M5 Phase 5: VirtIO Block Driver
Kevlar can now read and write disk sectors. The VirtIO block driver gives the kernel its first access to persistent storage — the hardware foundation for ext2 filesystem support in Phase 6.
VirtIO Block Protocol
VirtIO is a standardized interface for virtual I/O devices. We already have a VirtIO-net driver for networking, so the core transport infrastructure (PCI device discovery, virtqueue setup, interrupt handling) already exists. The block driver adds a new device type on top of this.
Each block request is a chain of three descriptors on a single virtqueue:
┌─────────────────┐ ┌──────────────┐ ┌────────────┐
│ BlockReqHeader │ --> │ Data buffer │ --> │ Status byte│
│ (type, sector) │ │ (512*n bytes)│ │ (1 byte) │
│ device-readable │ │ dev-r or w │ │ dev-writable│
└─────────────────┘ └──────────────┘ └────────────┘
The header tells the device what to do (read or write) and which sector. The data buffer carries the payload. The status byte tells us if it worked.
Implementation
Device Discovery
The driver registers as a DeviceProber alongside virtio-net. PCI probing
checks for vendor 0x1AF4 with device ID 0x1042 (modern) or 0x1001
(transitional). MMIO probing checks for device type 2. Both paths fall
through to the same VirtioBlk::new() initialization.
Request Buffer Layout
A pre-allocated 2-page buffer holds all request metadata:
[0..16): request header (type, reserved, sector)[16..17): status byte (device writes completion status here)[PAGE_SIZE..2*PAGE_SIZE): data buffer (up to 8 sectors at once)

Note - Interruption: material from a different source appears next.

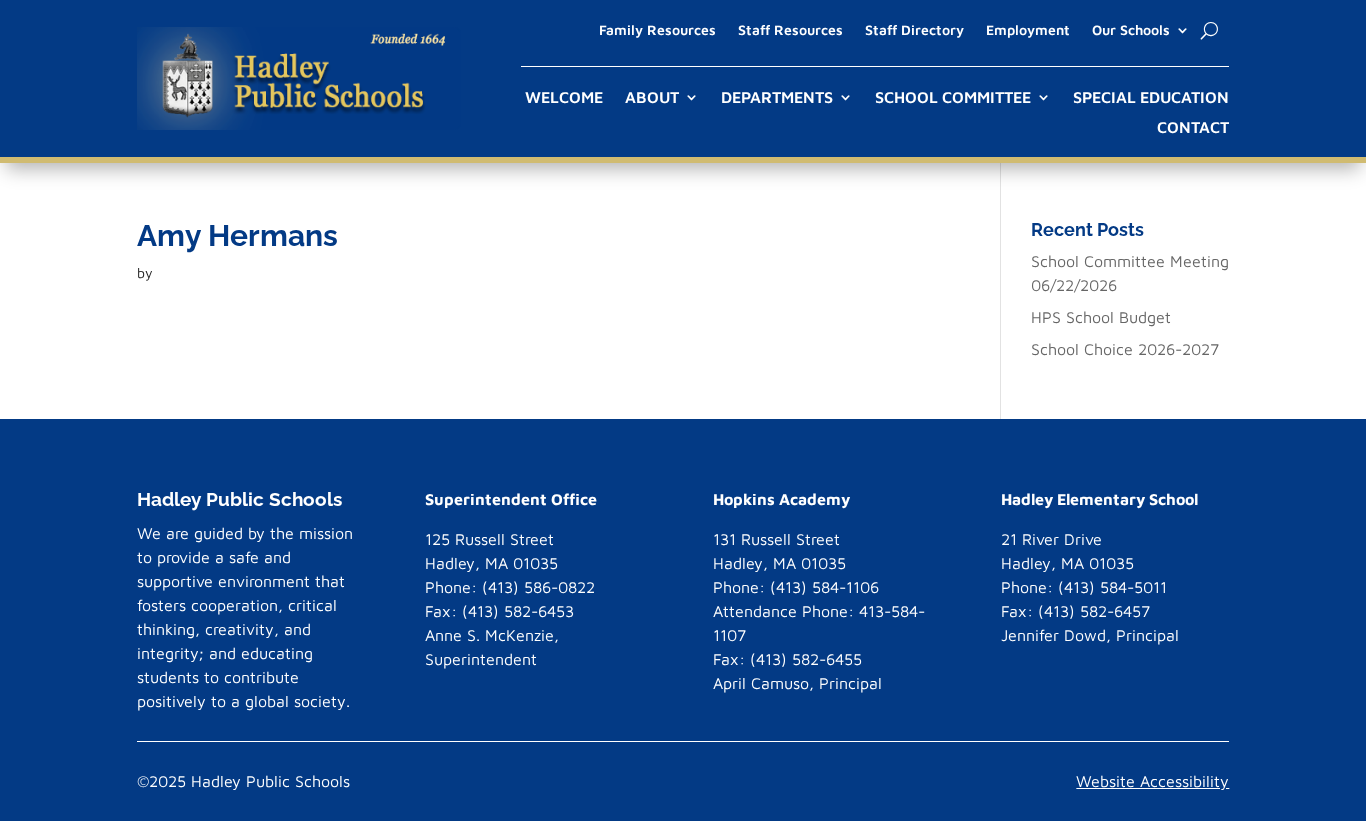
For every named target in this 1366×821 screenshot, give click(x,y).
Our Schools (1131, 30)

This avoids per-request allocation. The three descriptor chain entries point to offsets within this buffer.
Synchronous Completion
The initial implementation uses spin-wait completion: enqueue the descriptor chain, notify the device, then poll the used ring until the device returns the completed chain. This is simple and correct. Interrupt-driven async completion can be added later when filesystem workloads demand it.
Block Cache
A 256-entry direct-mapped cache (128 KiB) sits between callers and the
device. Cache lookups are O(1) via sector % 256. Reads populate the
cache on miss. Writes use write-through semantics — the sector is written
directly to the device and the cache entry is invalidated.

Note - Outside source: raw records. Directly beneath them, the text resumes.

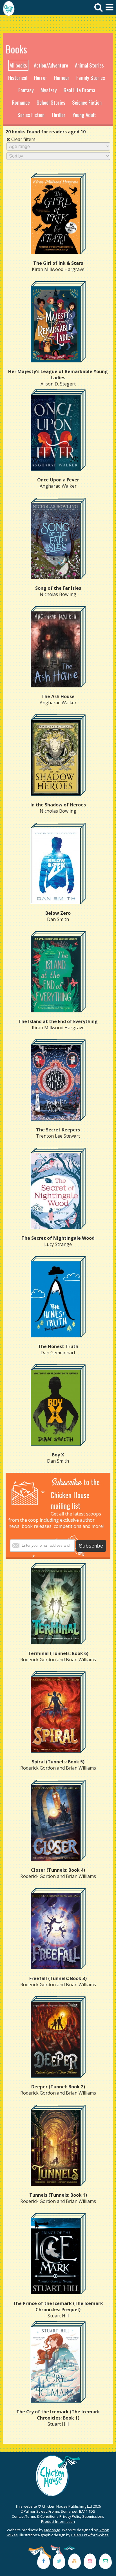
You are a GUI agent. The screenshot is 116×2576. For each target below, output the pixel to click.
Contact (18, 2516)
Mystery (49, 90)
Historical (17, 77)
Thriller (58, 115)
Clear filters (22, 139)
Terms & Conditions (42, 2516)
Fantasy (26, 90)
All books (18, 65)
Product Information (58, 2521)
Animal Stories (89, 65)
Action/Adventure (51, 65)
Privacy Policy (70, 2516)
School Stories (51, 102)
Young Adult (84, 115)
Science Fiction (87, 102)
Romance (21, 102)
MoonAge (52, 2529)
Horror (40, 77)
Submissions (93, 2516)
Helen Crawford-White (90, 2534)
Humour (62, 77)
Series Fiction (30, 115)
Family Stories (90, 77)
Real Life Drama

The cache is critical for ext2 performance: the superblock, group descriptors, and inode tables are read repeatedly during filesystem operations. Without caching, each metadata access would be a full device roundtrip.
BlockDevice Trait
The driver exposes a BlockDevice trait in kevlar_api::driver::block:
#![allow(unused)] fn main() { pub trait BlockDevice: Send + Sync { fn read_sectors(&self, start_sector: u64, buf: &mut [u8]) -> Result<(), BlockError>; fn write_sectors(&self, start_sector: u64, buf: &[u8]) -> Result<(), BlockError>; fn flush(&self) -> Result<(), BlockError>; fn capacity_bytes(&self) -> u64; fn sector_size(&self) -> u32; } }
A global registry holds one block device. The ext2 filesystem (Phase 6)

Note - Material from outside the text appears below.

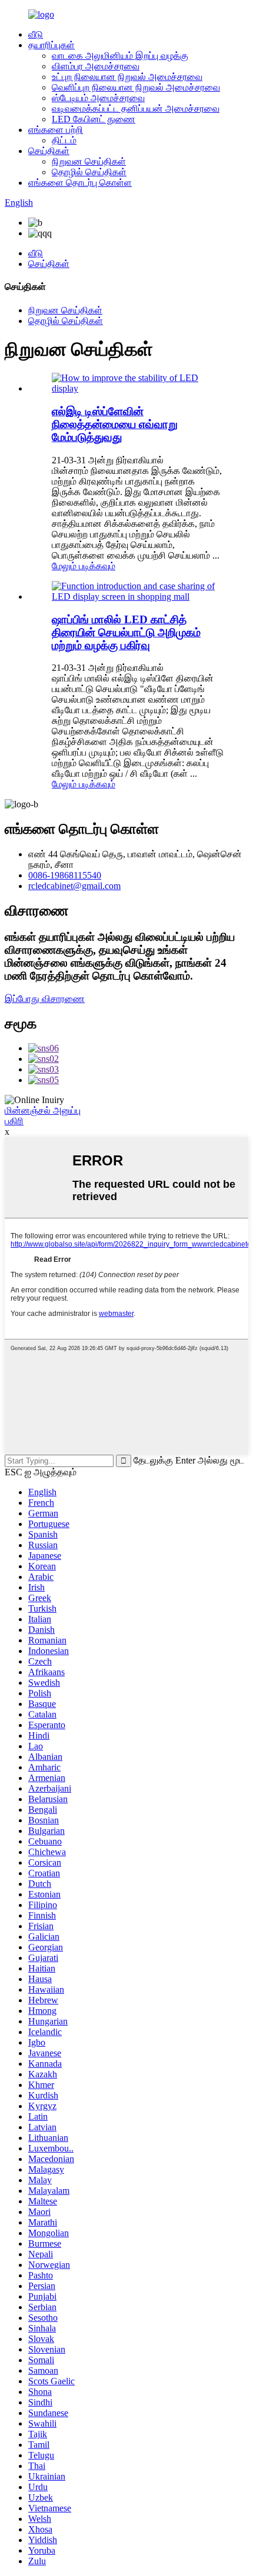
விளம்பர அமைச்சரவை (95, 66)
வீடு (35, 34)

will use block_device() to obtain it without knowing anything about
VirtIO.
Self-Test
The driver runs a self-test during initialization:
- Read the first 4 sectors — checks for ext2 magic number (0xEF53)
- Write a pattern to the last sector, read it back, verify match
- Restore the original sector content
virtio-blk: capacity = 131072 sectors (64 MiB)
virtio-blk: read OK (ext2 superblock detected)
virtio-blk: write-readback OK
virtio-blk: driver initialized
QEMU Integration
make disk creates a 64 MiB ext2 disk image. make run-disk boots with
it attached. The run-qemu.py script gained a --disk flag that passes
the image to QEMU as a VirtIO block device — using if=virtio for x86_64
PCI and virtio-blk-device for ARM64 MMIO.
What's Next
Phase 6 implements the ext2 filesystem on top of this block device, giving Kevlar the ability to mount real disk partitions and access files on persistent storage.